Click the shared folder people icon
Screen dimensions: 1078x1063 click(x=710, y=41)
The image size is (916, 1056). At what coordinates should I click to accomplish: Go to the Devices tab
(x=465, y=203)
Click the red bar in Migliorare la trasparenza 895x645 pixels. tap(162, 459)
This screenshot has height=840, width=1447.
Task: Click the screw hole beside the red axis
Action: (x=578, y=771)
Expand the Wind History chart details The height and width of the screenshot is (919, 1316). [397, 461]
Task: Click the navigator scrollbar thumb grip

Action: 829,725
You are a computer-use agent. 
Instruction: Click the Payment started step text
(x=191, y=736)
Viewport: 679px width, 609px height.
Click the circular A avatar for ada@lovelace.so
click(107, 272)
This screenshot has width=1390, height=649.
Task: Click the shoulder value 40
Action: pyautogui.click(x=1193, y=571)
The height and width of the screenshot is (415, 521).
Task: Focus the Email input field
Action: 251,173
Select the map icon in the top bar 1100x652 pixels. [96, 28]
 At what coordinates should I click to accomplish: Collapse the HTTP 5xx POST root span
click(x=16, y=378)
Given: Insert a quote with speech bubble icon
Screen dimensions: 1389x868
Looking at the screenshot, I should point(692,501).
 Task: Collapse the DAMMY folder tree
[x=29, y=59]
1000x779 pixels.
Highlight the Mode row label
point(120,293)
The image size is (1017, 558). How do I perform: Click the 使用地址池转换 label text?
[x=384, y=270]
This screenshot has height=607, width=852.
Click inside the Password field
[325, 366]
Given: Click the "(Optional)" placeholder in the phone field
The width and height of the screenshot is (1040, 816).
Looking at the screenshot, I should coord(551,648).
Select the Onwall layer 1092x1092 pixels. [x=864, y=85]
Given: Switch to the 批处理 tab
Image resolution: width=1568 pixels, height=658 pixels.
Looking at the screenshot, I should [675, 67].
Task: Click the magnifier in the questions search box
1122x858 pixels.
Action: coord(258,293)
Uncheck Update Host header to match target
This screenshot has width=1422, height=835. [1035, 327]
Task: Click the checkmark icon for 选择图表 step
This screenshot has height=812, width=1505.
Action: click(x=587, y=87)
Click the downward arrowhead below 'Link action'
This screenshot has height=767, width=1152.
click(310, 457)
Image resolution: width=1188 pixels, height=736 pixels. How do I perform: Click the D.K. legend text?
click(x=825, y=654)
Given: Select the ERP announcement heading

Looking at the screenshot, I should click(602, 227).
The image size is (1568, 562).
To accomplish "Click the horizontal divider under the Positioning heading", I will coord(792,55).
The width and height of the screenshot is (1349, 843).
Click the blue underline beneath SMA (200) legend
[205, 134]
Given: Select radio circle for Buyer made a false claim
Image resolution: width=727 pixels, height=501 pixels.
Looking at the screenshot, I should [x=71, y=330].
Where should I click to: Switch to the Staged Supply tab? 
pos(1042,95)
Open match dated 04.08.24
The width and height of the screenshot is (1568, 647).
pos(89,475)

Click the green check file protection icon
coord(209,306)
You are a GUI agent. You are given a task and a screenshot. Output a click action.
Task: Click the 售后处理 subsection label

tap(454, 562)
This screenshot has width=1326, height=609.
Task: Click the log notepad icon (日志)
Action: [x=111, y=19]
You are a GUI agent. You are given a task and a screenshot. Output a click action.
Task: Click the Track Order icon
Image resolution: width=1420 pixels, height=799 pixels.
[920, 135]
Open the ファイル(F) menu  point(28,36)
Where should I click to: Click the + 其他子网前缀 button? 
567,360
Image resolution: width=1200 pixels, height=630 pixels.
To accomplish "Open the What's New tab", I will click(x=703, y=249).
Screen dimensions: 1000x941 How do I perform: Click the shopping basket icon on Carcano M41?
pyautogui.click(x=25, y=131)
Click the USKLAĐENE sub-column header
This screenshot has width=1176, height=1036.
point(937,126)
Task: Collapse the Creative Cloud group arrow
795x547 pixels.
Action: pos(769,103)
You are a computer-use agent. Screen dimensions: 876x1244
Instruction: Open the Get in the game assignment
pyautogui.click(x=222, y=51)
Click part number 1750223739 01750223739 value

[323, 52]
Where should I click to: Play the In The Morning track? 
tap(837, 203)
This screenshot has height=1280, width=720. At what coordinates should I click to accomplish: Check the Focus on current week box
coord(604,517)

[EXERCISE]:
Rewrite the lines from the start of the items through the line containing "Action: 829,725", changing "shared folder" to "network folder" and keeping everything else the same.

[RESPONSE TO THIS TASK]:
Click the network folder people icon
Screen dimensions: 1078x1063 click(x=710, y=41)
The image size is (916, 1056). At what coordinates should I click to accomplish: Go to the Devices tab
(x=465, y=203)
Click the red bar in Migliorare la trasparenza 895x645 pixels. tap(162, 459)
This screenshot has height=840, width=1447.
Task: Click the screw hole beside the red axis
Action: (x=578, y=771)
Expand the Wind History chart details The height and width of the screenshot is (919, 1316). [397, 461]
Task: Click the navigator scrollbar thumb grip

Action: 829,725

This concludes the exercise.